Intégralement tourné en caméra subjective, Hardcore Henry est en salle depuis ce mercredi. Rencontre avec son réalisateur-acteur Ilya Naishuller et son interprète principal, Sharlto Copley.
AlloCiné : quel était le principal challenge pour vous d'un point de vue technique avec ce mode de prise de vue ?
Ilya Naishuller : c’est un dispositif assez fantastique à utiliser, ca a aussi un petit côté pionnier. Je devais penser tout à la fois à l’action, à l’histoire, aux dialogues, faire en sorte que ca marche techniquement. Timur Bekmambetov, qui est producteur du film, m’a appelé, et m’a demandé après le court métrage si je souhaitais transformer ça en film. Dans un premier temps, je lui ai répondu que ce n’était pas vraiment une bonne idée. Et là il m’a dit : "tu n’as vraiment pas envie de voir un pur film d’action au cinéma qui utiliserait ce principe de vue subjective ? Tu devrais réaliser le film !" Et nous voilà avec Hardcore Henry, trois ans après Bad Motherfucker !
AlloCiné: est-ce que ce mode de tournage change beaucoup de choses dans la perception, comme le fait de ne pas vraiment parler aux acteurs mais directement s’adresser à une caméra ?
Sharlto Copley : Je dois dire que c’est effectivement une expérience assez unique, en tout cas une des plus stimulantes que j’ai jamais faite, évidemment en grande partie dûe au fait que le film épouse totalement l’idée de la vue subjective. En tant qu’acteur, ca oblige à s’adresser directement au public ; j’ai adoré ça ! Mais c’est aussi quelque fois perturbant, lorsque vous vous adresser à un acteur qui porte son harnachement GoPro. Je dois dire que ce tournage a été une vraie expérience collaborative ; je suis monté à bord du projet avant même que le script ne soit achevé, un peu à la manière de ce que j’avais pu faire sur District 9.
AlloCiné : Ilya, vous aviez envie de rendre une forme d'hommage aux jeux vidéo avec ce procédé ?
Ilya Naishuller : c’est évident que pour l’aspect "caméra en vue subjective", on associe ça instinctivement aux jeux vidéo. Pour autant, mon souhait n’était pas de faire un jeu vidéo ou de courir à tout prix derrière les jeux vidéo, même si mon film en a d’une certaine manière son ADN. La nuance est importante : c’est avant tout un film.

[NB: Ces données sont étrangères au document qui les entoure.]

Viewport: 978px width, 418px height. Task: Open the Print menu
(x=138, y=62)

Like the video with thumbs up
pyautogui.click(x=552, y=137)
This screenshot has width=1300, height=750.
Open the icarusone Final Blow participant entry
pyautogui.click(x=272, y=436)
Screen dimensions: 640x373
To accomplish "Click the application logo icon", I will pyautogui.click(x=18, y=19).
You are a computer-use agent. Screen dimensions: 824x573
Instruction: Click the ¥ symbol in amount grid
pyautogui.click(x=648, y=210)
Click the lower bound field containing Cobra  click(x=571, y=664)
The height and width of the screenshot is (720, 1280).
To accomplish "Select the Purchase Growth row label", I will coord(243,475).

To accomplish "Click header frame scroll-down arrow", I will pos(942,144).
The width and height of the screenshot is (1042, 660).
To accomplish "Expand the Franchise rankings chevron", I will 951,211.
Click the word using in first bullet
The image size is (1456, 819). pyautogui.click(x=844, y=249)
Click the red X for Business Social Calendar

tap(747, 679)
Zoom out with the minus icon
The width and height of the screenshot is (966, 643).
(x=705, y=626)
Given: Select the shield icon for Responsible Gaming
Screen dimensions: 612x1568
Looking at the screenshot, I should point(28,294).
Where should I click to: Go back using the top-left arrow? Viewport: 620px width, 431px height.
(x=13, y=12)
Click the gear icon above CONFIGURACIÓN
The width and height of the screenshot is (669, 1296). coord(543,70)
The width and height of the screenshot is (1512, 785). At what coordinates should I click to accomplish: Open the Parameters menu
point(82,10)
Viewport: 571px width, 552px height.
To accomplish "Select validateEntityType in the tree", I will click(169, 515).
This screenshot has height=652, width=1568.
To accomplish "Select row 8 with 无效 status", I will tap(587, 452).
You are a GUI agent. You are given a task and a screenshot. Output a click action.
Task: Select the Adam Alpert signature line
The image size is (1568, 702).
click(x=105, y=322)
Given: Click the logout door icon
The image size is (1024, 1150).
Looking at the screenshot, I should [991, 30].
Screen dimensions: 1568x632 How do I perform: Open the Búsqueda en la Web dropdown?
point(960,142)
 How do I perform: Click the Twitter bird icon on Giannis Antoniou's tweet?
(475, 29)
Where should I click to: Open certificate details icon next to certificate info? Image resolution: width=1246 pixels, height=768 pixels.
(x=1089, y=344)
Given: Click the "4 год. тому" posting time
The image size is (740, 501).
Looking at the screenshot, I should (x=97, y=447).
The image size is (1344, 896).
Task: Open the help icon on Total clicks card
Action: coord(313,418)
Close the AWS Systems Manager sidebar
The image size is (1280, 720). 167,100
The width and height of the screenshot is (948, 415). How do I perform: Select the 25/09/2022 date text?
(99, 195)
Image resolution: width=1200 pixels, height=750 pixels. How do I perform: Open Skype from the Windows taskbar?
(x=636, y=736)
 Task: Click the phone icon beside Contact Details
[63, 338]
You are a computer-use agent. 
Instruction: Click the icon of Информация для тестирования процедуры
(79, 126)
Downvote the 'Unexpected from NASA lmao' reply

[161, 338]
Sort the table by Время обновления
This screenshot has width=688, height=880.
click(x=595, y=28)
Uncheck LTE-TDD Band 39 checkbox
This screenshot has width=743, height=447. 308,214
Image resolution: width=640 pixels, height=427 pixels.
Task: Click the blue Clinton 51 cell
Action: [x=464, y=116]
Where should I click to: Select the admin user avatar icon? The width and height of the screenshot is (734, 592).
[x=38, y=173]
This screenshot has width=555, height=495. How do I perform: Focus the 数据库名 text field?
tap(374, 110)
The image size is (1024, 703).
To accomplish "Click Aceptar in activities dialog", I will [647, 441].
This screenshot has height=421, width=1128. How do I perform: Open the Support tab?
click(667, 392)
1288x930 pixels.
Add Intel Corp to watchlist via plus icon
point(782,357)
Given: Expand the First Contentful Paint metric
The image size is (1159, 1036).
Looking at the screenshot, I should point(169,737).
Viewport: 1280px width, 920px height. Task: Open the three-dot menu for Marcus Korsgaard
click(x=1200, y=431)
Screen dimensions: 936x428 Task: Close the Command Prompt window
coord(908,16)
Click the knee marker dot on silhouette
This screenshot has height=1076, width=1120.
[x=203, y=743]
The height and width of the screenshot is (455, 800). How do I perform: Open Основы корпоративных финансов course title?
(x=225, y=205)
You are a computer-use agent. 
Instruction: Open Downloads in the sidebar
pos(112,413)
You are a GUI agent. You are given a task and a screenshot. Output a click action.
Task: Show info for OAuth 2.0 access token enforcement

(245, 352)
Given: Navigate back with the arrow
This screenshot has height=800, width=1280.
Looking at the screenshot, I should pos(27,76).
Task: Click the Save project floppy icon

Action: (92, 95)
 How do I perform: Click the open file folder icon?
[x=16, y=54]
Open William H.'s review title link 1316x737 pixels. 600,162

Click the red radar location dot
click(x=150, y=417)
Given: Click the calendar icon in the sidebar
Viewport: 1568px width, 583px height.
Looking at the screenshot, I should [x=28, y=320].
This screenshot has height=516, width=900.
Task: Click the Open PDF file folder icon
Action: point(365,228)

Sharlto Copley : je pense pour ma part que le film est un peu un mélange des genres dans sa forme : jeu vidéo, mais aussi vidéo clip et par certains côtés film « traditionnel ». On puise dans différents univers, différentes cultures.
AlloCiné : est-ce qu’il y a des choses que vous avez dû couper dans votre film ?
Ilya Naishuller : Oui, mais de manière surprenante, uniquement en ce qui concerne l’histoire. Il y avait par exemple des séquences d’actions que je voulais encore plus développer, qui étaient déjà dans le script. Qu’on a un peu testé avant de nous rendre compte qu’elles ne fonctionnaient pas trop, parce qu’on ne voulait pas que le personnage ait une dimension surhumaine trop tôt. Je voulais que le personnage principal, qui fonctionne comme une sorte de cyborg, garde un côté réaliste.
AlloCiné : quelle a été la chose la plus difficile ou compliquée à tourner ?
Sharlto Copley : pour moi, probablement le fait de conduire une voiture pied au plancher sur un tronçon d’autoroute fermé à la circulation dans les environs de Moscou, avec des cascadeurs passant par la fenêtre avant de les faire dégager du véhicule à coups de coude ! C’est la combinaison de plusieurs éléments en fait qui rendaient le tournage de cette séquence pas facile.
Ilya Naishuller : je voulais que les scènes de cascades soient le plus réaliste possible, parce que ca fait partie intégrante de l’expérience immersive du spectateur, qu’il ait toujours cette sensation que c’est lui à l’écran. Au niveau des dialogues, j’avais parfois en tête des idées où je me disais : "tient ca serait marrant que mon personnage dise ça ou ça s’il parlait !". Sauf que c’était déconnecté avec l’idée de base, qui est que le spectateur s'identifie au personnage principal. Sauf que le public n’aurait pas forcément voulu qu’il dise telle ou telle ligne de dialogue; ca tuait l’immersion. Le personnage principal reste muet. Pour les blagues et les punchlines, je laisse finalement ça à Sharlto dans le film ! (rires).